# STO babies are out of nest, pics galore!!!!



## arwen (Jan 9, 2008)

At last the STO babies are finally come out of nest they are only coming out a few at a time thpough so still difficult to see how many exactly but at least 7 with more sitting in back of nest so hopefully there should be 10/11 like we counted when they were attached to her.
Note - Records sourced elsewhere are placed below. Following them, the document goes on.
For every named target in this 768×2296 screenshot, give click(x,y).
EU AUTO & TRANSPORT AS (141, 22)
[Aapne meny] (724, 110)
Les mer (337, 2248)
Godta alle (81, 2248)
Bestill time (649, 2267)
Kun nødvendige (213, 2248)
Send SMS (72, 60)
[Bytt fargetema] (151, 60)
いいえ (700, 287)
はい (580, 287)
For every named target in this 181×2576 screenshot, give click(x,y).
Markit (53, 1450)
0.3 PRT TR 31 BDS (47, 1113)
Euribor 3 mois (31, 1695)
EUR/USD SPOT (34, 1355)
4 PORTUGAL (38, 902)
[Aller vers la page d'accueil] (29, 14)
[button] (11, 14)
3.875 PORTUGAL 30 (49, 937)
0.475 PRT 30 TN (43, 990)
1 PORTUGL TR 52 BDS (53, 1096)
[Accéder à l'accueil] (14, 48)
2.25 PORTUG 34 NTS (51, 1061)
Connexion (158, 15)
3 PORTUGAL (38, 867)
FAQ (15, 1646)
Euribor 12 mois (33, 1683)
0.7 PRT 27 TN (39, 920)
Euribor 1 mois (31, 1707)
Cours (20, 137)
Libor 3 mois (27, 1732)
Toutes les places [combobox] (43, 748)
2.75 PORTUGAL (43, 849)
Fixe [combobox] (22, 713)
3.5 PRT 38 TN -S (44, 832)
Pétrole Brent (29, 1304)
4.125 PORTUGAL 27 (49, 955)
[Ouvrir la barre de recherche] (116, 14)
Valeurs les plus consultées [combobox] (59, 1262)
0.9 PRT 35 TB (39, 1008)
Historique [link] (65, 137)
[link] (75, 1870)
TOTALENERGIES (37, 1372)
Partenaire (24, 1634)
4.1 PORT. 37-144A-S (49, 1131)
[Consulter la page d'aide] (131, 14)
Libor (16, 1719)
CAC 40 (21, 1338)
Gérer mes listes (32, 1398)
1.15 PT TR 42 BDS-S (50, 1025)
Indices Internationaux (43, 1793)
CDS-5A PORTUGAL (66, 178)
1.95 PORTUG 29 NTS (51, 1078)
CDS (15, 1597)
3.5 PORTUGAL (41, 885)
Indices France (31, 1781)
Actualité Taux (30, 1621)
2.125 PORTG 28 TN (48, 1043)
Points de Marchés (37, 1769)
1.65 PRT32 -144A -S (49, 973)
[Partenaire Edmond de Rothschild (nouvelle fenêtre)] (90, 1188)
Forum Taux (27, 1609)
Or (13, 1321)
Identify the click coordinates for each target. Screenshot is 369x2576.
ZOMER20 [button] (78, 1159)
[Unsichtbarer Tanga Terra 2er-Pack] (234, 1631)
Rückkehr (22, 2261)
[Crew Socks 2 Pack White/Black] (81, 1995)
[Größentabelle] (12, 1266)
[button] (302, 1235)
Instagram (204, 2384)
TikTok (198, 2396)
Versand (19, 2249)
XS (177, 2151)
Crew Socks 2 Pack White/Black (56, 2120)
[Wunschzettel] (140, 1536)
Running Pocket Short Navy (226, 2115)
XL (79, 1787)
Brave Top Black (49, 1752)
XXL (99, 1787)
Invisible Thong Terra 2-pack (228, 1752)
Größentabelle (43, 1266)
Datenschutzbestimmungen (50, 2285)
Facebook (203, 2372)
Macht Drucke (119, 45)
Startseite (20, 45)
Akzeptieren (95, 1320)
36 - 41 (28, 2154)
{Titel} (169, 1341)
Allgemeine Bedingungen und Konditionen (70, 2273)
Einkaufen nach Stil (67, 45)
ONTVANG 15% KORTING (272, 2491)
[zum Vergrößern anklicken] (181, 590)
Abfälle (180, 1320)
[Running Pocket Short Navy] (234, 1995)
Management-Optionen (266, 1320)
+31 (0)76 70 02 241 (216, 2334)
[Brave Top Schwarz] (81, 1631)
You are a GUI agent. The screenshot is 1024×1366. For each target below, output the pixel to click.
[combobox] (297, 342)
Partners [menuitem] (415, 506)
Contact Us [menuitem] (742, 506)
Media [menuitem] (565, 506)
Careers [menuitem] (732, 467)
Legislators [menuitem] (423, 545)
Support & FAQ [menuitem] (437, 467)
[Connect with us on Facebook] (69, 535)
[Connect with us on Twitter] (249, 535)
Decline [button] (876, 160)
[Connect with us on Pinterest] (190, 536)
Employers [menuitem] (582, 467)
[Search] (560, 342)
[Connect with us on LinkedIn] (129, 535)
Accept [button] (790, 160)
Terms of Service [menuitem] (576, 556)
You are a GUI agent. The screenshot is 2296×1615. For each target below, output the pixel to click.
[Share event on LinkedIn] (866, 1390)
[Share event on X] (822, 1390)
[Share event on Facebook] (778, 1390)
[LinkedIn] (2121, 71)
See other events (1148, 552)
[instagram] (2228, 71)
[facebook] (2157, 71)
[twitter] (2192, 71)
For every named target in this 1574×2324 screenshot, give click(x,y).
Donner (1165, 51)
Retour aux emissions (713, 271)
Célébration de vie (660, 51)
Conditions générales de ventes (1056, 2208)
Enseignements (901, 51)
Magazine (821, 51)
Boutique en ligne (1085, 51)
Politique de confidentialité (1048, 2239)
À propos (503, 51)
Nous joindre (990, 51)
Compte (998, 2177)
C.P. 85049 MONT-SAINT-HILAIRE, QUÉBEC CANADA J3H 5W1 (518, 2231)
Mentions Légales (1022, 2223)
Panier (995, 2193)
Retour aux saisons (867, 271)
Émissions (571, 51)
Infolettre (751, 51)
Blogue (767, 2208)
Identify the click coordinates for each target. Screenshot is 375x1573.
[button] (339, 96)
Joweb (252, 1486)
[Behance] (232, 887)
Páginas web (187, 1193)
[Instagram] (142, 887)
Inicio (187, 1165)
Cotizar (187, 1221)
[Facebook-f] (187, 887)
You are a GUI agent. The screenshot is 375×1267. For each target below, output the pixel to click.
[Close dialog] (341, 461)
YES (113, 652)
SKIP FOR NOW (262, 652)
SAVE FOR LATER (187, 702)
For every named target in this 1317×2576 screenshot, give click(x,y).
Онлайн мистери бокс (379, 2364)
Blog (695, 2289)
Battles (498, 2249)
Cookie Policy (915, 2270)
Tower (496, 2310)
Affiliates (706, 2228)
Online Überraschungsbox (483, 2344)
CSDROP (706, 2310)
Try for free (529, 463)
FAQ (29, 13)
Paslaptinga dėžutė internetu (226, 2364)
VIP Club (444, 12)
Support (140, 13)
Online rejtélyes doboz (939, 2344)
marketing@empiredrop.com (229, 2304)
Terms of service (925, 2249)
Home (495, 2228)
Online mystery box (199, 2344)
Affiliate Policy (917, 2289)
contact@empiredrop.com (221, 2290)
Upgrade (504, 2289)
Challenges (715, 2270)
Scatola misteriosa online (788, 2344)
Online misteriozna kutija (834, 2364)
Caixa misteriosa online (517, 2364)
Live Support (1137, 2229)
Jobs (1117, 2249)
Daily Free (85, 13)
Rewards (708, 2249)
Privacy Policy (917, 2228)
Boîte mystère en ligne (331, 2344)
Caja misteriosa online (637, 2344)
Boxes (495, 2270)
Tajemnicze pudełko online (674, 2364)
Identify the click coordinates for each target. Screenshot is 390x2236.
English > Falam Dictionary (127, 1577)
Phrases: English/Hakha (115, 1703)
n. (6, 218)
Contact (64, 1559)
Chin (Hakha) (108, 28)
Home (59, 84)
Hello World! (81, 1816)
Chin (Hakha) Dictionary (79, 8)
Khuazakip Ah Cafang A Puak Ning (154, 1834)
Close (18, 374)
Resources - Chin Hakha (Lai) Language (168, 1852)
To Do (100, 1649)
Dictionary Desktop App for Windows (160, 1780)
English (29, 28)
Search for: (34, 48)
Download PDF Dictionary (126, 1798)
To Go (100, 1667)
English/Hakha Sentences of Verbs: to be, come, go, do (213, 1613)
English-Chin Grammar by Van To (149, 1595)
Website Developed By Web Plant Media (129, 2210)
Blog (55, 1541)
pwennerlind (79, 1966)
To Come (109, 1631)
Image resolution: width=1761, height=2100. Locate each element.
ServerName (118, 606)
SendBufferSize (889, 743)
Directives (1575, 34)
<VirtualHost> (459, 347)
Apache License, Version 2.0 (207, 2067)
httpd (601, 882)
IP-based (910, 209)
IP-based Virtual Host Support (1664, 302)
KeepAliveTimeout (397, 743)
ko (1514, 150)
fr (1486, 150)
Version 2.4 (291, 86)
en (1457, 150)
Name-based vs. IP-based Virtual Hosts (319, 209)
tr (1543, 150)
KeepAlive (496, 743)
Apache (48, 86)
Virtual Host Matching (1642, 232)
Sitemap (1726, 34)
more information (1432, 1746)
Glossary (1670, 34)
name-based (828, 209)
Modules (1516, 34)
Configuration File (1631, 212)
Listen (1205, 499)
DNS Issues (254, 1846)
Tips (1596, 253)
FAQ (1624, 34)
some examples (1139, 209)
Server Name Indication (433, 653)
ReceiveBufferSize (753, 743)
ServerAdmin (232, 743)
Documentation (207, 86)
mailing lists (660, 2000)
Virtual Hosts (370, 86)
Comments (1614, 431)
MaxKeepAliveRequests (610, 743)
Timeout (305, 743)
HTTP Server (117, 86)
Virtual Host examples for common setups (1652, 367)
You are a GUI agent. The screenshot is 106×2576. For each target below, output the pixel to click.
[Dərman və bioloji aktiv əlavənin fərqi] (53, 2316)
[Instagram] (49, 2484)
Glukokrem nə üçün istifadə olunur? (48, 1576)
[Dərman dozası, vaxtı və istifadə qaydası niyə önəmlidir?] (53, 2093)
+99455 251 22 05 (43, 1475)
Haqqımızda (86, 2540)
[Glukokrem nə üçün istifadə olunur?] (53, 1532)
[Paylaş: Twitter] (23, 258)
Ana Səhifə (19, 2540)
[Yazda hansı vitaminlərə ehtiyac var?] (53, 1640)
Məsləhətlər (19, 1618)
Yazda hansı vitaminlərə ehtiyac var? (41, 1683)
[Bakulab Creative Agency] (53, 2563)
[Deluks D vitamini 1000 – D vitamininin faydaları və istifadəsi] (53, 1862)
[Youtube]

they are very sweet babies and not scared at all of me they lick my hand and one has walked on me a few times but picking them up to sex them is another matter they are so quick then so will have to wait a little longer to sex them , they are starting to eat they like insects and fruit and gliderade alot gonna try them egg and yoghurt tonight

so here are some pics


----------



## arwen (Jan 9, 2008)

more pics


















mom in nest baby behind


----------



## Amalthea (Oct 2, 2007)

Super cute! Well done!!


----------



## Nawien (Dec 6, 2008)

Sweet, sweet babies!! Very happy for you x


----------



## Baby_sloth_wrangler (Nov 26, 2010)

Squee! They are be-yootiful!


----------



## ambyglam (Nov 16, 2009)

they are amazingly beautiful!


----------



## Shell195 (May 31, 2007)

How cute are they:flrt:Well done as they know they arent easy to breed:no1:


----------



## Nix (Jan 23, 2008)

Aww they are so cute now! Gorgeous little ones. Congrats on being able to breed them!


----------



## arwen (Jan 9, 2008)

hi, thanks for all the replies and kind words am really chuffed with mom she has been so good with them, just waiting to find out sexes of them now 


suzanne


----------



## xvickyx (Jul 21, 2009)

They are lovely, congrats


----------



## x_Living_Dead_Girl_x (Feb 16, 2009)

Oh wow, these are extremely adorable! 
I love how cheeky they look in some of the pictures hehe.


----------



## jennie1981 (Aug 17, 2009)

soooo cute they have such adorable little faces .:flrt:big well done to you


----------



## kellystewart (May 11, 2010)

Gorgeous


----------